Where the standard Free Trade Agreement, or FTA, creates a trade bloc within multiple countries that eliminates tariffs and import quotas between borders, preliminary measures like the TIFA work to expand that bloc’s trade activity to include outside nations. Connections with larger Fabrics economies like the United States can prove beneficial for specific FTA countries that rely on export income to boost low GDPs, and over the past few decades the US has come to agreement with various countries and groups.

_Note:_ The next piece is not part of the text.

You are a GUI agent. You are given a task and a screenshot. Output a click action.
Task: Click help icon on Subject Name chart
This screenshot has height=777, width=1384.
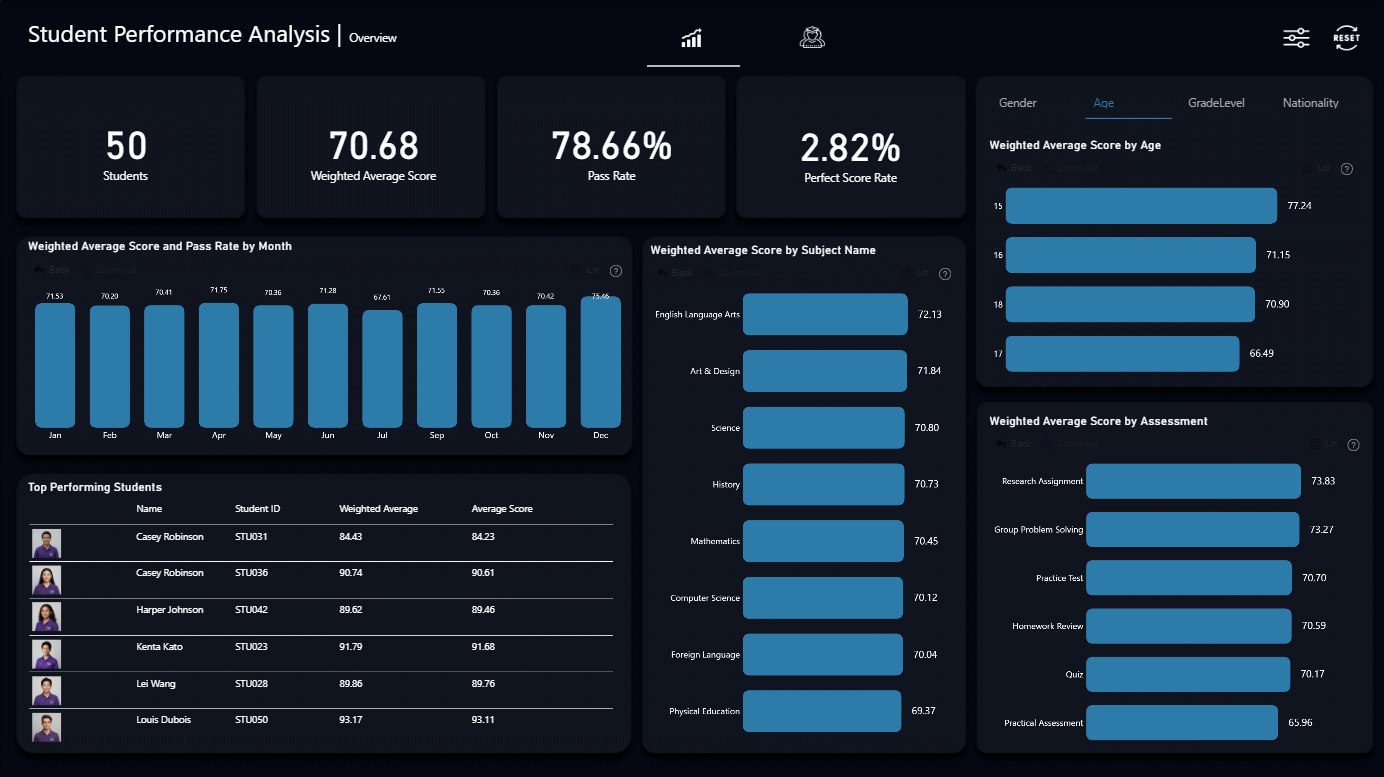(x=945, y=274)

The TIFA, or Trade and Investment Framework Agreement, is exactly what the name implies – it sets the groundwork for the involved countries to come to terms that allow all parties to trade with ease. A TIFA may also serve as sort of peace treaty in that disputes over import/export issues are resolved, which promotes an ongoing civil relationship. Presently, the United States has such agreements in place with four trade blocs in South America, Africa, and Asia:
ASEAN – The ASEAN treaty connects many of the lesser economies in Southeast Asia, including Laos and Myanmar, Indonesia, Cambodia, and Vietnam. While this FTA has been in effect for nearly half a century, it wasn’t until recently that the United States took an active involvement in forging solid trade ties. Together, the ten ASEAN nations comprise one of the largest markets importing American goods.

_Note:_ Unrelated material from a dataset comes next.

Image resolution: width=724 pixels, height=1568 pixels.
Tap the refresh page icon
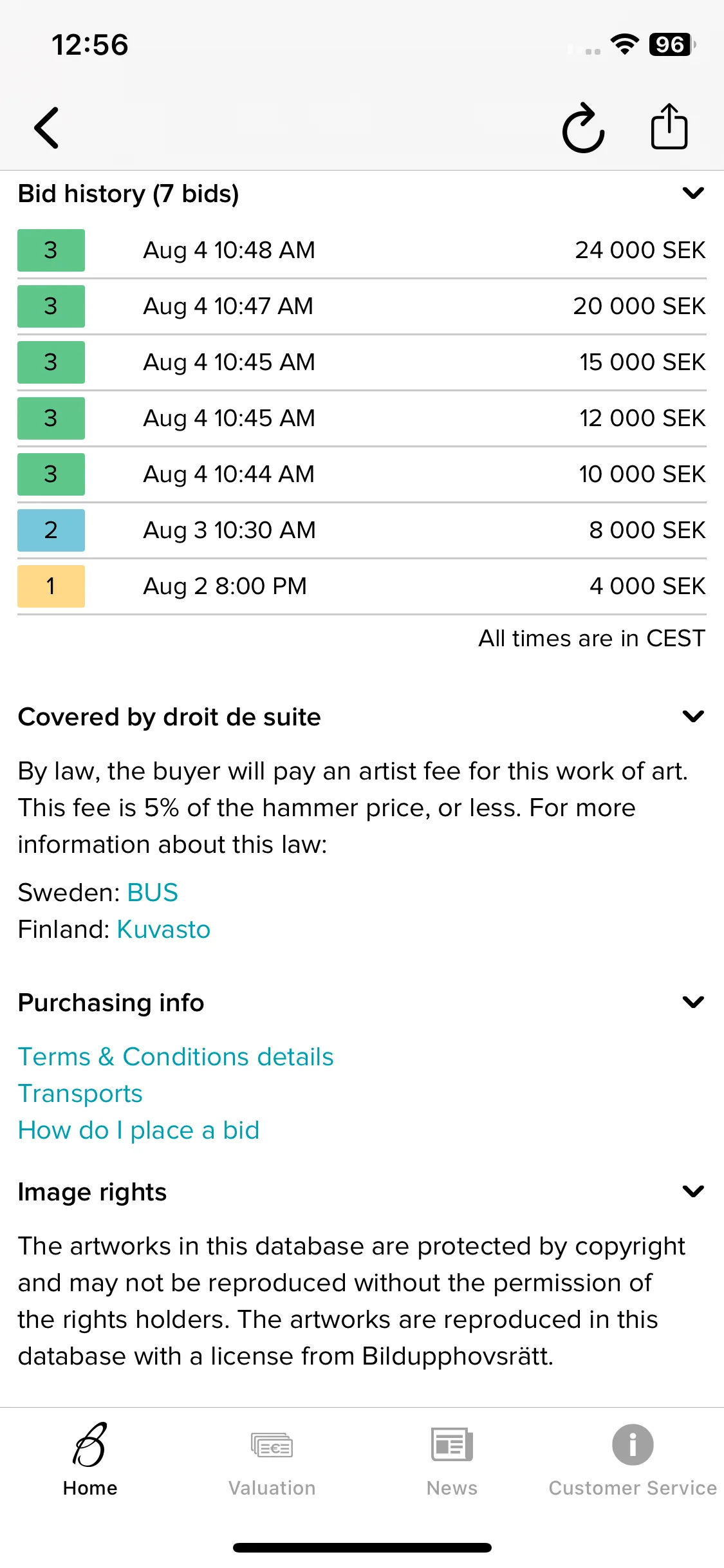pos(583,127)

CARICOM – This bloc comprises nearly the entire population of the Caribbean, including member nations Jamaica and Haiti, Antigua and Barbuda, Barbados, and Trinidad and Tobago. As recent as early 2012, the United States and the fifteen CARICOM have enjoyed a profitable relationship, with a forty percent increase in bilateral trade. This current TIFA is said to serve as a precursor to the CARICOM nations joining NAFTA, though no plans are solidified.